━━━━━ Provided entries
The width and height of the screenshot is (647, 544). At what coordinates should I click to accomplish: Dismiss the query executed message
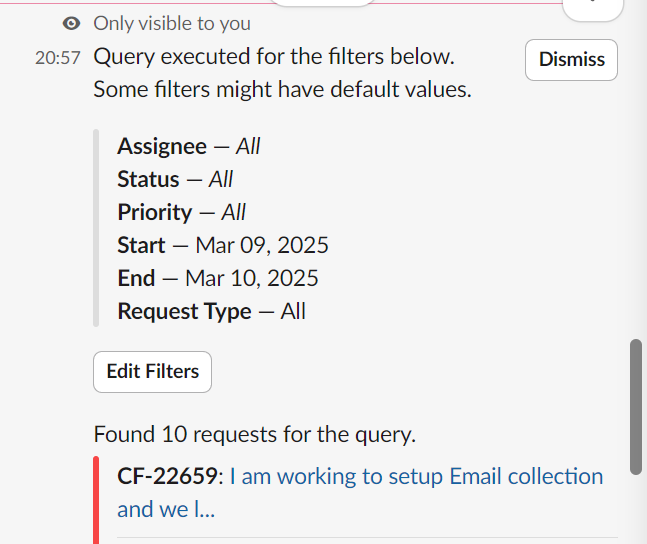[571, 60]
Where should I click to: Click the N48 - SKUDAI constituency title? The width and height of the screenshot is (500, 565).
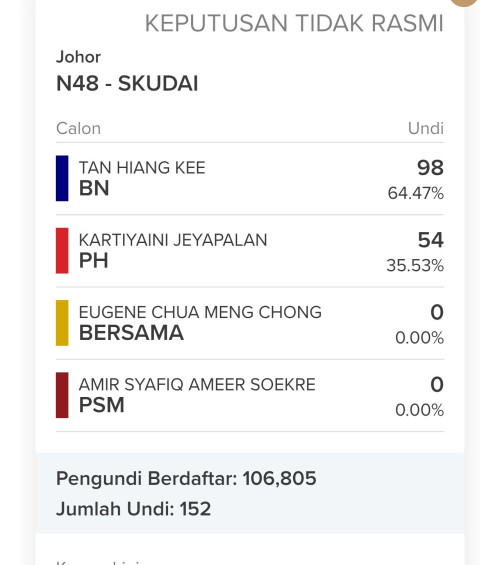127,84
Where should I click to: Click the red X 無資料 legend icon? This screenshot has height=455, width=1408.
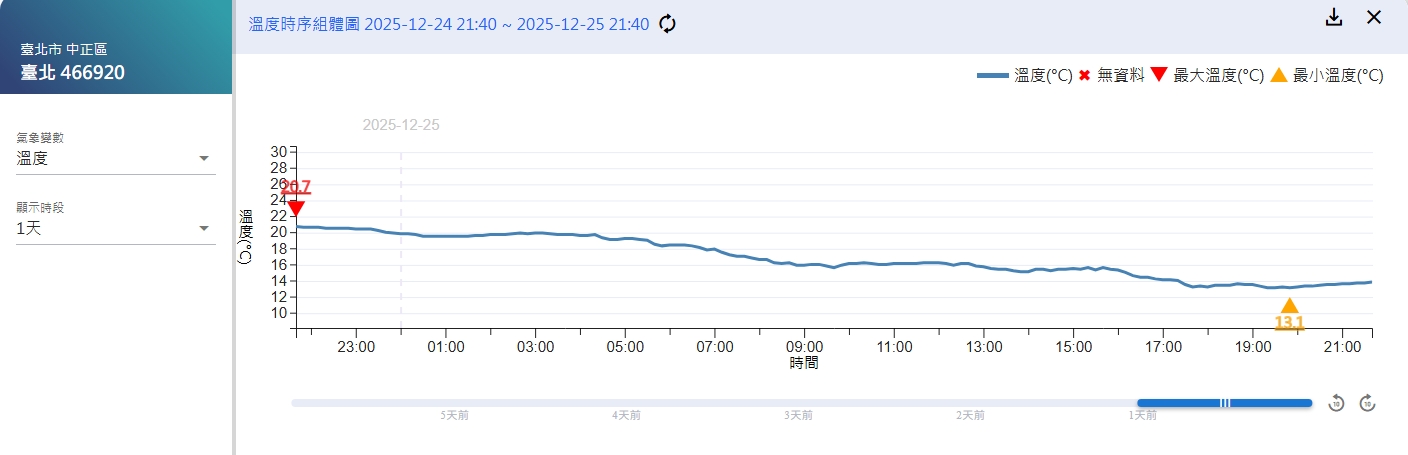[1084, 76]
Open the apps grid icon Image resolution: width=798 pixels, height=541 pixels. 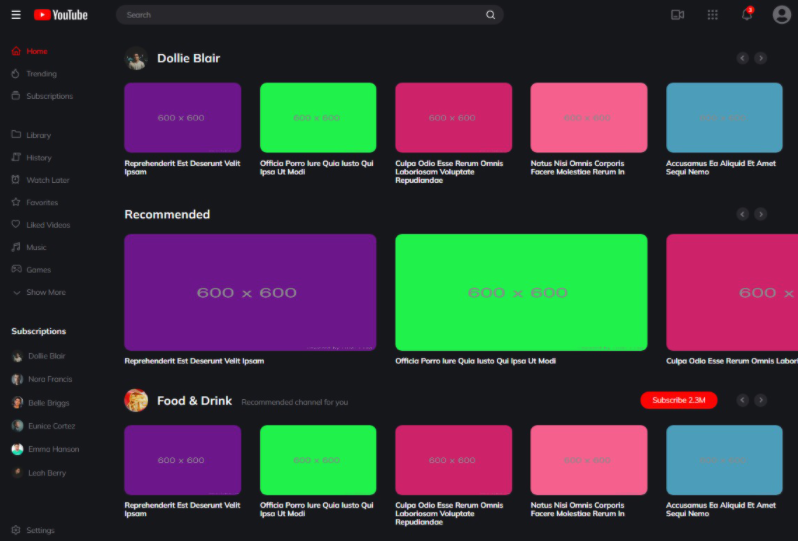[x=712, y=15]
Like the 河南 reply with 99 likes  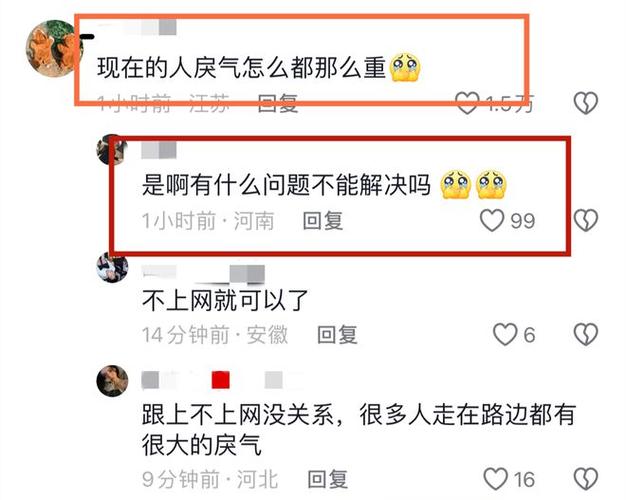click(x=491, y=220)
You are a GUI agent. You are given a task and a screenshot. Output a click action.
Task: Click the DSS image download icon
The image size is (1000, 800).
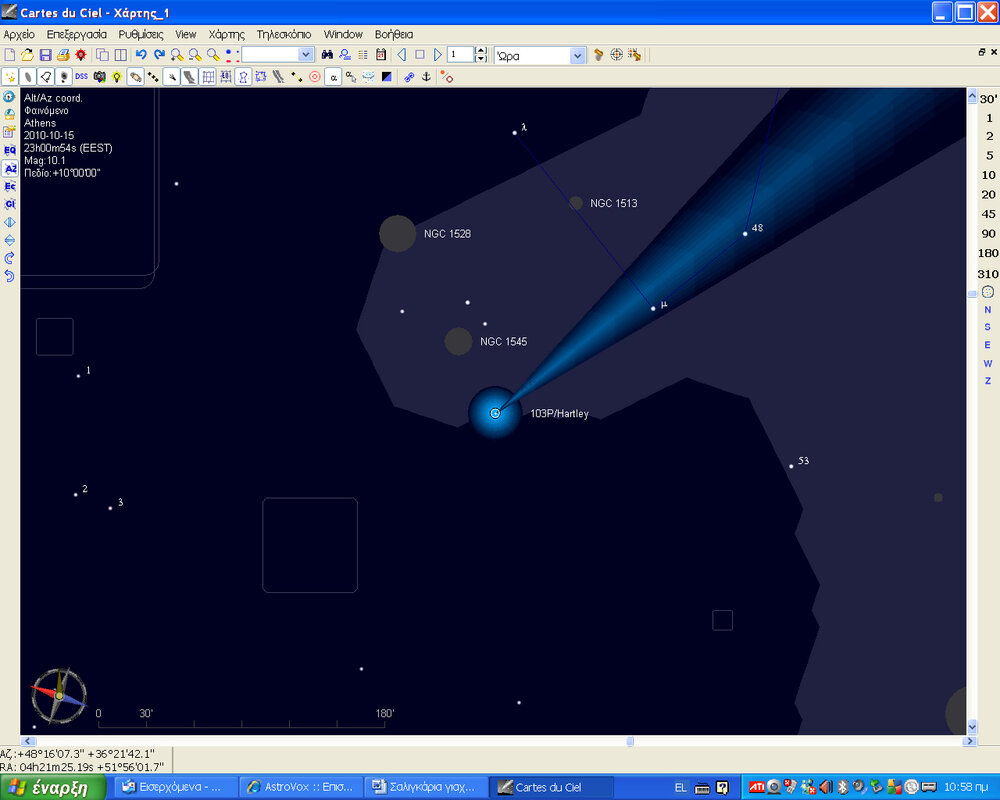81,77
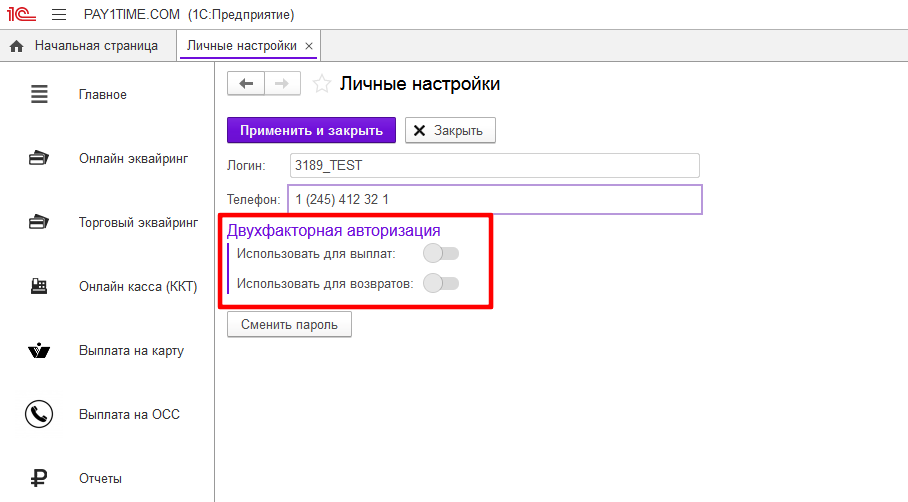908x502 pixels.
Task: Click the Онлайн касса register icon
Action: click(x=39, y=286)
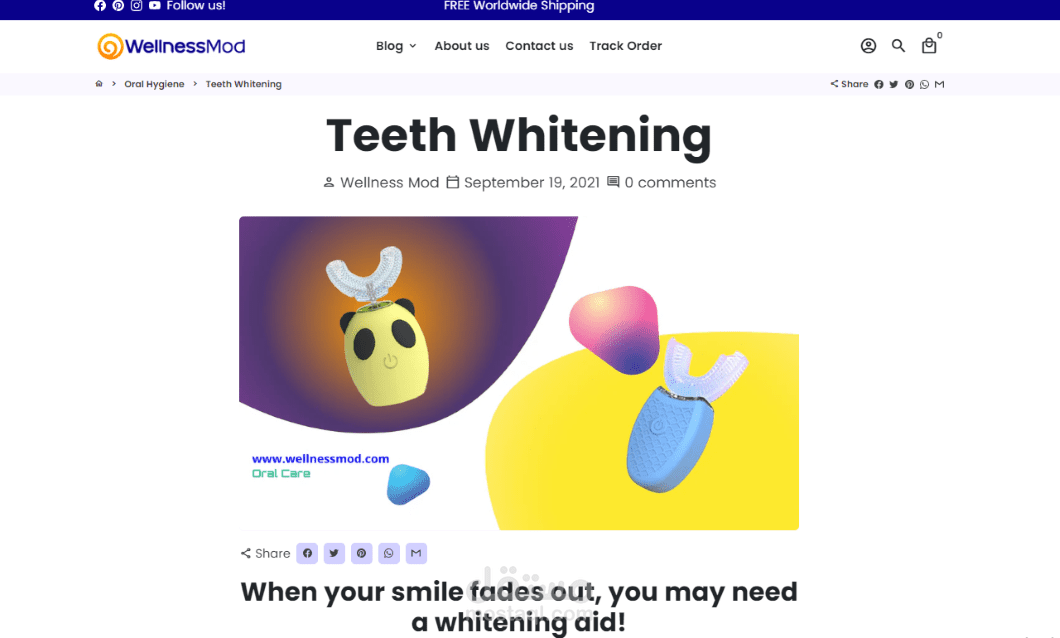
━━━━━━━━━━
Brief
At the line containing "Task: Click the DSS image download icon", start reproducing exactly, and stop after the last line of the listing; include both ends, and leave the pictures out.

Answer section
Task: Click the DSS image download icon
The image size is (1000, 800).
81,77
908x502 pixels.
Task: Click the Онлайн касса register icon
Action: click(x=39, y=286)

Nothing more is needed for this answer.